Orbital-Splitter Current in Altermagnets

TL;DR

This paper introduces the orbital-splitter current (OSC) in altermagnets, deriving its properties, and demonstrates its significant magnitude and effects, such as torque generation and reduced magnetization switching time.

Contribution

It defines and analyzes the orbital-splitter current in altermagnets, revealing its intrinsic nature, anisotropic response, and impact on magnetization dynamics.

Findings

OSC in FeSb₂ is purely intrinsic due to symmetry constraints.

OSC exceeds spin-splitter current by nearly four times in certain orientations.
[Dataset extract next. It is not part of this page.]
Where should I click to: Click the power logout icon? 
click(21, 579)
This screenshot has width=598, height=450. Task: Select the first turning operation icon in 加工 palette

OSC generates damping-like torque, reducing magnetization switching time.

Abstract

In collinear altermagnets, the real-space rotational symmetry of opposite spin sublattices generates a large nonrelativistic spin-splitter current. Orbital transport in this setting has remained largely unexplored. Here, we introduce the orbital-splitter current (OSC), an orbital analogue of the spin-splitter current, and derive its Drude and orbital Berry curvature contributions using a density-matrix framework. We show that the $d$-wave altermagnet $\mathrm{FeSb}_2$ realizes a purely intrinsic OSC because mirror symmetries suppress the Drude channel by forcing the orbital magnetic moment to vanish. The OSC response is strongly anisotropic and, for selected field orientations, exceeds the spin-splitter current by nearly a factor of four. We further show that the OSC generates a damping-like torque in an altermagnet-ferromagnet heterostructure and, when combined with the spin-splitter current, significantly reduces the magnetization switching time.